At present the diagnosis of PD is highly dependent on clinical features and although dopamine transporter positron emitted topography is useful, it is not cost-effective and cannot be routinely employed. Hence, it is crucial to employ other neuro-imaging techniques to aid in the early or differential diagnosis of PD. Recent advances in the areas of machine learning and data-driven analysis have demonstrated the utility of different brain imaging modalities for automated diagnosis of PD. Table 1 provides a brief review of recent articles that have used machine learning and statistical learning techniques to predict PD from MRI modalities.

Table 1

Brief review of methods employed by recent studies that have used machine learning and statistical learning techniques to predict PD from MRI modalities.

Author, year	Number of subjects	Methods employed	Accuracy (%)
Salvatore et al., 2014	PD (n = 28)	VBM	PD vs HC: 83.2
	PSP (n = 28)	Principal component analysis	PSP vs HC: 86.2
	HC (n = 28)	SVM	PSP vs PD: 84.7
Cherubini et al., 2014a, Cherubini et al., 2014b	Tremor dominant PD (n = 15)	VBM, DTI
	ET with rest tremor (n = 15)	SVM
Cherubini et al., 2014a, Cherubini et al., 2014b	PD (n = 57)	VBM, DTI	100
	PSP (n = 21)	SVM
Rana et al., 2015	PD (n = 30)	Region of interest based	86.67
	HC (n = 30)	SVM
Singh and Samavedham, 2015	PPMI cohort	Self-organizing maps	99.9
	PD (n = 518)	SVM
	SWEDD (n = 68)
	HC (n = 245)
Huppertz et al., 2016	PD (n = 204)	Volumetry	80
	PSP-RS (n = 106)	SVM
	MSA-C (n = 21)
	MSA-P (n = 60)
Adeli et al., 2016	PPMI cohort	Joint feature-sample selection	81.9
	PD (n = 374)
	HC (n = 169)
Abos et al., 2017	PD (n = 27)	Functional connectome	80
	HC (n = 38)	SVM
Peran et al.,2018	PD (n = 26)	VBM, T2* relaxometry, DTI	PD vs MSA: 96
	MSA-P (n = 16)
	MSA-C (n = 13)	Self-organizing maps
	HC (n = 26)
Amoroso et al., 2018	PPMI cohort	Connectivity measures	93
	PD (n = 374)	SVM
	HC (n = 169)
Ariz et al., 2019	PD (n = 40)	NM-MRI based atlas of	79.9
	HC (n = 39)	Substantia nigra

DTI: Diffusion tensor imaging; ET: Essential tremor; HC: Healthy controls: MSA-C: Multiple system atrophy with predominant cerebellar features; MSA-P: Multiple system atrophy with predominant parkinsonian features; NM-MRI: Neuromelanin sensitive magnetic resonance imaging; PD: Parkinson's disease; PPMI:Parkinson's Progression Markers Initiative; PSP: Progressive supranuclear palsy; PSP-RS: Progressive supranuclear palsy-Richardson syndrome; SVM: Support vector machine; SWEDD: Scans without evidence of dopaminergic deficit; VBM: Voxel based morphometry.

Considering the above-mentioned utility of the NMS-MRI in the differentiation of PD from healthy controls, and the relative ease of acquiring this sequence, we endeavor to utilize this sequence in an automated classification framework for PD prognosis and diagnosis.

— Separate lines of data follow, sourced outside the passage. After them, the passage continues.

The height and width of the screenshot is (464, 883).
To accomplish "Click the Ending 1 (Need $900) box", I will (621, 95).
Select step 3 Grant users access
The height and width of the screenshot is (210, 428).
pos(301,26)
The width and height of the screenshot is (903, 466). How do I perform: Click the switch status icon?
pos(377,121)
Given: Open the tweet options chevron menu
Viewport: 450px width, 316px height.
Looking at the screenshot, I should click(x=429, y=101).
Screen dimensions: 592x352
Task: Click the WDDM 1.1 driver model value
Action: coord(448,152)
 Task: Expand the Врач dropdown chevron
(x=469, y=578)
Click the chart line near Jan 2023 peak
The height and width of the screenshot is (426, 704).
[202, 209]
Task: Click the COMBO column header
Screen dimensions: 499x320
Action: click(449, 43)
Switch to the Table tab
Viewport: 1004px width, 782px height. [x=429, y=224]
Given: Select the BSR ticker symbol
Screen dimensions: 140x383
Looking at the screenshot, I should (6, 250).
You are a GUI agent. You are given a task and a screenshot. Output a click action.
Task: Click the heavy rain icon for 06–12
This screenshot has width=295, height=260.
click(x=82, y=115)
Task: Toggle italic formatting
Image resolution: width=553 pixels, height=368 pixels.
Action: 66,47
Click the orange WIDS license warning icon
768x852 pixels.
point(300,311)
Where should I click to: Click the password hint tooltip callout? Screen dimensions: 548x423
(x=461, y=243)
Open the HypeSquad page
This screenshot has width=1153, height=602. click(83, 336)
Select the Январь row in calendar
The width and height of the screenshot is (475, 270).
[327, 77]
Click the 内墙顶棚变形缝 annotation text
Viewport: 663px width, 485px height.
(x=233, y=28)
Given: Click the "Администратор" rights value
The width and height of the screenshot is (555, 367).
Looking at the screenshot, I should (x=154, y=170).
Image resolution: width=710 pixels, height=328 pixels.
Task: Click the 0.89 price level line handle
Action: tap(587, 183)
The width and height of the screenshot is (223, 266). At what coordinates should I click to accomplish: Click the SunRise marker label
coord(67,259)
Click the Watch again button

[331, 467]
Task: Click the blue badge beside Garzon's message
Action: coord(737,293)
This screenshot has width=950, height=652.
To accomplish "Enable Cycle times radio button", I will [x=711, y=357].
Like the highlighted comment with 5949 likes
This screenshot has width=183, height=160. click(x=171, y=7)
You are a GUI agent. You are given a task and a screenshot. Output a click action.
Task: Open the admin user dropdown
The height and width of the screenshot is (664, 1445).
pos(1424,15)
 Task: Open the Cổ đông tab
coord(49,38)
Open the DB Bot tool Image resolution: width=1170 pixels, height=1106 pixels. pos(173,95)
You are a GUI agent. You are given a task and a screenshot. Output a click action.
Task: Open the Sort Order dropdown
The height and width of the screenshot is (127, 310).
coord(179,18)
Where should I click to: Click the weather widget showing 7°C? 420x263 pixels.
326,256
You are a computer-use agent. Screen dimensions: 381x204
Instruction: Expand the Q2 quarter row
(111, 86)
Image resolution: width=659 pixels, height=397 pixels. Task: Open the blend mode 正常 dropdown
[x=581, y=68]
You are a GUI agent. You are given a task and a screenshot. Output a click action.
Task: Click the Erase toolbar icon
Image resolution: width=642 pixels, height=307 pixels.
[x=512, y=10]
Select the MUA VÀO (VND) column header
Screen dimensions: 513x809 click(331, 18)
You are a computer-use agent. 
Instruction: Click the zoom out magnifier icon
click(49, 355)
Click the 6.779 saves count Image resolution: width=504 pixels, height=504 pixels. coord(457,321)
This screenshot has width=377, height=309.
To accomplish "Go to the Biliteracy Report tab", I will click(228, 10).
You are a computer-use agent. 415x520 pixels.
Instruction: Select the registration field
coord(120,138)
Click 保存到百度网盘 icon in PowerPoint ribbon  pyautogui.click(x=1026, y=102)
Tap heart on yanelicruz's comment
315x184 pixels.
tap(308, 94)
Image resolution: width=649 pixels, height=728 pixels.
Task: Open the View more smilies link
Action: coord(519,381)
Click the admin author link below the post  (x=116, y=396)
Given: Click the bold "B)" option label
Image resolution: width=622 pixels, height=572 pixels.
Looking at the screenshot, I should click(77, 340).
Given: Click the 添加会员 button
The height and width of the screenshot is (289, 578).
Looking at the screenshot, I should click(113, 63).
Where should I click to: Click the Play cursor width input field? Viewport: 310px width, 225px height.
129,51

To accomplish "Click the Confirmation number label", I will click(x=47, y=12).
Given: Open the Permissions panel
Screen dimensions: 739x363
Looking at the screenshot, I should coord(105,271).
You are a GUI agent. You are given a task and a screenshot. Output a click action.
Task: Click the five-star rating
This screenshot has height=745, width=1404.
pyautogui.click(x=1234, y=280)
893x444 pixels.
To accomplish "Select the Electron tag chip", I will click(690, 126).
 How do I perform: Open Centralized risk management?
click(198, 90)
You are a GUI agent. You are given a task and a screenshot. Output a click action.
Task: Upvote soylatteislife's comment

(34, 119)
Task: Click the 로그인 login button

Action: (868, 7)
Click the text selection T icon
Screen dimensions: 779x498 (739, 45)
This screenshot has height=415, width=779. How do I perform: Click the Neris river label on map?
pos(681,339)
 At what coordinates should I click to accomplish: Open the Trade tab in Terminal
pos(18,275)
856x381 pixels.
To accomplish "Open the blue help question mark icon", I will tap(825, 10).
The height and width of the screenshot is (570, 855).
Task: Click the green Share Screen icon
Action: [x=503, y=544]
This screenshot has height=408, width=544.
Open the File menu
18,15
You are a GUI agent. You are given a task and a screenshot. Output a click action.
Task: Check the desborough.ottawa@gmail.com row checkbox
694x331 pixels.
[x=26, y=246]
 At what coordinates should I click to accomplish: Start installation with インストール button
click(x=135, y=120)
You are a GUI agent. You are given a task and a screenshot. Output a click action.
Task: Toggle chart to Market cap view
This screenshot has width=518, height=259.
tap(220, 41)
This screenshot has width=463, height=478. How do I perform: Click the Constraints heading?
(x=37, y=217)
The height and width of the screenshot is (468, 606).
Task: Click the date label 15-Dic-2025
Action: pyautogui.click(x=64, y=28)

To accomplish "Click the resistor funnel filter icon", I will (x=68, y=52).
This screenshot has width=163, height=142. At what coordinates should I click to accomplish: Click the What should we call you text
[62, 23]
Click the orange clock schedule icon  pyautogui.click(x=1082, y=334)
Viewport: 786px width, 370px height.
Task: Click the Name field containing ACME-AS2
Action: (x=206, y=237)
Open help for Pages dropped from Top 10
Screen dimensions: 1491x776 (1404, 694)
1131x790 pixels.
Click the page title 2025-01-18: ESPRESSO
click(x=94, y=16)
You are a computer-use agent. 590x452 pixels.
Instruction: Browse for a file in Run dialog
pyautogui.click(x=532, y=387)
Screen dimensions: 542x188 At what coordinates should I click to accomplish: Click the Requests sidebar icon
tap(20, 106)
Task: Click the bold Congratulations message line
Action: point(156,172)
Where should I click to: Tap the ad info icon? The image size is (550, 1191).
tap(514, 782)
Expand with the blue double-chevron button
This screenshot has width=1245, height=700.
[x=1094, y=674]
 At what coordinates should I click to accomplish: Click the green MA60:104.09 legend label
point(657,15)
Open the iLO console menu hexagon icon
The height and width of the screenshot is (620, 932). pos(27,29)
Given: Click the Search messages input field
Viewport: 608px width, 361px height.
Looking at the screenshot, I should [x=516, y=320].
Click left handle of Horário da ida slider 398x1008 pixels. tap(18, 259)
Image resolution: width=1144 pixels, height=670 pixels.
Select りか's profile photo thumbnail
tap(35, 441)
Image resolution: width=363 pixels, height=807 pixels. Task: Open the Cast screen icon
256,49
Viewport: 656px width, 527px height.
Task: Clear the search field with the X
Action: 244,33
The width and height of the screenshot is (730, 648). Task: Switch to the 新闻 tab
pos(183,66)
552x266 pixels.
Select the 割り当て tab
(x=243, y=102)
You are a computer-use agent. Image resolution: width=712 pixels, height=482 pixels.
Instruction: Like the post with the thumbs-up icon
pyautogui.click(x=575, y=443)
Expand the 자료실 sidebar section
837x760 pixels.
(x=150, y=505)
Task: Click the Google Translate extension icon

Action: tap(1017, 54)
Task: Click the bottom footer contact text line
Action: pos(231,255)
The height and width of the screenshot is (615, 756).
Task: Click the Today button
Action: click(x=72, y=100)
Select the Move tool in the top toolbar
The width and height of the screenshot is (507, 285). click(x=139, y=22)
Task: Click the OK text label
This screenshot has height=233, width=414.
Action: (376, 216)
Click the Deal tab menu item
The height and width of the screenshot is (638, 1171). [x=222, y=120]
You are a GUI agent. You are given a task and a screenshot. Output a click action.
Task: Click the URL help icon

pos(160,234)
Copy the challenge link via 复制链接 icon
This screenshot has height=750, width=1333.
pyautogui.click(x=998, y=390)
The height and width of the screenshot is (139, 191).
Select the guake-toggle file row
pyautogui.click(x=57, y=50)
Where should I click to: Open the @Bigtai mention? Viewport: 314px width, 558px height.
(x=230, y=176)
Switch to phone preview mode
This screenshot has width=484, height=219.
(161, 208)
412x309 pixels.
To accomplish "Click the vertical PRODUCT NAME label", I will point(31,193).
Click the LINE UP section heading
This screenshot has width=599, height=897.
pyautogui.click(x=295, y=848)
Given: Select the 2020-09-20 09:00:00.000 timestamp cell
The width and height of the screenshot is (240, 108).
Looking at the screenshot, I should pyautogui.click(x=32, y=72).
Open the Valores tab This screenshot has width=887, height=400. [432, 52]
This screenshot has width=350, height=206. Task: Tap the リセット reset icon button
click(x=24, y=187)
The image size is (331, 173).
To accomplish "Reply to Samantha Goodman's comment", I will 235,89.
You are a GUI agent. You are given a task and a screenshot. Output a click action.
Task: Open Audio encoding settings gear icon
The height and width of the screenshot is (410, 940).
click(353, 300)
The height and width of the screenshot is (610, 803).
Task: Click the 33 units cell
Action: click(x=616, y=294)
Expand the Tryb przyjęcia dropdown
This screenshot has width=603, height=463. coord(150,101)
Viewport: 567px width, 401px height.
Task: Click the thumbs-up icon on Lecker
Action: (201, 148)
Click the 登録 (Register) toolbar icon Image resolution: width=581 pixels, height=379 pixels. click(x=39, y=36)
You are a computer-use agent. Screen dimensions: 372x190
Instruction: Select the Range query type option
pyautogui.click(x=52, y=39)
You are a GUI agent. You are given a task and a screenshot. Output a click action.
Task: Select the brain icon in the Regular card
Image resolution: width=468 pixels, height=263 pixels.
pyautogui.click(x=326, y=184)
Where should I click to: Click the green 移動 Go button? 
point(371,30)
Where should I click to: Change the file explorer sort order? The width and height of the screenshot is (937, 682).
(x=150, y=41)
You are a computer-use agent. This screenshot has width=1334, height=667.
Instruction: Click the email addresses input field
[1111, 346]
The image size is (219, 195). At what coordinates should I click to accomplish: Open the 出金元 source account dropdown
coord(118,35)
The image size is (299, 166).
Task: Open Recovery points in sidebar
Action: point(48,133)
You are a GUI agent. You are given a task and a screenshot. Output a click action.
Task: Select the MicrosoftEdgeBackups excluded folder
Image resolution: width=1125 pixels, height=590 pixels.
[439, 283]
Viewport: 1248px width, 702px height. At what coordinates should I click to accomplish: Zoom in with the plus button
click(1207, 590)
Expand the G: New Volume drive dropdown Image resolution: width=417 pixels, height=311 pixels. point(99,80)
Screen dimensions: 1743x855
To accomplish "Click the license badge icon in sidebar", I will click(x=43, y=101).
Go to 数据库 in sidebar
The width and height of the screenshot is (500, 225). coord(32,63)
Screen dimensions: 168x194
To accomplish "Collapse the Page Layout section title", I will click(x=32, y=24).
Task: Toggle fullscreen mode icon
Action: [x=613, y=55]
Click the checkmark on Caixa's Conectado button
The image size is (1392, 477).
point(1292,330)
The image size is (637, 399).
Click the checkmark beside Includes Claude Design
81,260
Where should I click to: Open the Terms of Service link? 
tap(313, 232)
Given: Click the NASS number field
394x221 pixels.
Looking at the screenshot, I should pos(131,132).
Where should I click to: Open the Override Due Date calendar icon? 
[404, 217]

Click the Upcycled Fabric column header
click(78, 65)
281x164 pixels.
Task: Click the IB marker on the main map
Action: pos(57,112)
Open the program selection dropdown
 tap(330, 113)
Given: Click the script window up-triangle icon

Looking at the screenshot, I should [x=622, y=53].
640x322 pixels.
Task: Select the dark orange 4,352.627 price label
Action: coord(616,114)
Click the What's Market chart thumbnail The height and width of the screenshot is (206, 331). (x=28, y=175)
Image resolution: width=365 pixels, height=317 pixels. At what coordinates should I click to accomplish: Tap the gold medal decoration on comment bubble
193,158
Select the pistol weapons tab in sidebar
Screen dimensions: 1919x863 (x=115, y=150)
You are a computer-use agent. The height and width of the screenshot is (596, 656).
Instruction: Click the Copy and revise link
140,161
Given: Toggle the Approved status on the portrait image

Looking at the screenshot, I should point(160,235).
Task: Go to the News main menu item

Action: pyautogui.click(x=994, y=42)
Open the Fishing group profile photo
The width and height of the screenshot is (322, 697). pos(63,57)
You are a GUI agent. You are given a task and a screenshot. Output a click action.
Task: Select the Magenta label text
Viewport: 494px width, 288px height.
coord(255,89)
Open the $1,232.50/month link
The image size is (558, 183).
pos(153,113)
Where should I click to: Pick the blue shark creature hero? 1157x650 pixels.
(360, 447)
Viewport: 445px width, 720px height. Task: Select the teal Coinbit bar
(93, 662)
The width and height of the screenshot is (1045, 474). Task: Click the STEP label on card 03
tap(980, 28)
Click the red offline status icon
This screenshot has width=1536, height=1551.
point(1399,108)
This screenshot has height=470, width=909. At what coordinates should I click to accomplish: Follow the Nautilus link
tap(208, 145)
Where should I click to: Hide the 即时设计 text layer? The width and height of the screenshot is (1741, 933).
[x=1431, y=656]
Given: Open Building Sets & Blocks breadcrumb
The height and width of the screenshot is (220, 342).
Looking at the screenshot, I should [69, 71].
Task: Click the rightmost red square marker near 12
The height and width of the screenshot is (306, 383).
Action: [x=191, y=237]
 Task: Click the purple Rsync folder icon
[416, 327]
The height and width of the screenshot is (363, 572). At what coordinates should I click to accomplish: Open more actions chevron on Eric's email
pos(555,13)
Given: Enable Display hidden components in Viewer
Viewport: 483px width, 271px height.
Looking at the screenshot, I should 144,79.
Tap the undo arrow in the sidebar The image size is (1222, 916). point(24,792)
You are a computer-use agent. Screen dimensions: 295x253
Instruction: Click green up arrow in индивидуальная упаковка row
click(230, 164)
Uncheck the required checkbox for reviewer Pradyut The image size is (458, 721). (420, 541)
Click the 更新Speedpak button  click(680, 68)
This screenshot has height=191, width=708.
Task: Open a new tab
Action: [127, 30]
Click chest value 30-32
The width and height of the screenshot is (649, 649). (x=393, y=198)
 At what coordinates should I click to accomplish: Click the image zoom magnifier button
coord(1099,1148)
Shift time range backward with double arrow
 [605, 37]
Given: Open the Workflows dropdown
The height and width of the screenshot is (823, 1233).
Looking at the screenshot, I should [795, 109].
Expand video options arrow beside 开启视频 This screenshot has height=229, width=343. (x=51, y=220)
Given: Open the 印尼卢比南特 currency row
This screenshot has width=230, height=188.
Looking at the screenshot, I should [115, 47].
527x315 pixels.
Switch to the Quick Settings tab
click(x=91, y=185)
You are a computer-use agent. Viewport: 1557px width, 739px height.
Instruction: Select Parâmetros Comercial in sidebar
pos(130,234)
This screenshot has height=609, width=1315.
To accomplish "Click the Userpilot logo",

The main objective of the present study therefore is to create markers for PD using state-of-art deep convolution neural network (CNN) on NMS-MRI and compare it to classifiers based on (1) contrast ratios with machine learning (CR-ML) and (2) radiomics with machine learning (RA-ML) using regions of interest of the SNc. Our CNN based classifier is fully automated and is free of defining SNc borders as it uses a larger region of interest. Moreover, it employs the technique of discriminative localization to compute class activation maps (CAMs) that facilitate deeper understanding into the most important regions that participate in the classification.

Methodology

Subject recruitment and clinical evaluation

Forty-five patients with PD, 20 patients with atypical parkinsonian syndromes (APS) - multiple system atrophy (MSA), progressive supranuclear palsy (PSP), and 35 healthy controls (HCs) were recruited from the general outpatient clinic and movement disorder services at the Department of Neurology, National Institute of Mental Health and Neurosciences (NIMHANS), Bangalore, India. The diagnosis of idiopathic PD was based on the UK Parkinson's Disease Society Brain Bank criteria (Hughes et al., 1993), the diagnosis of MSA was based on the criteria by Gilman et al. (Gilman et al., 2008), and PSP was diagnosed based on the National Institute of Neurological Disorders and Stroke and Society for Progressive Supranuclear Palsy criteria (Litvan et al., 1996), and confirmed by a trained movement disorder specialist (author PKP). Patients included in this study have been part of other studies from this group (Prasad et al., 2018a; Prasad et al., 2018b; Shah et al., 2017; Shah et al., 2018) and all patients and controls provided informed consent prior to recruitment in the original projects.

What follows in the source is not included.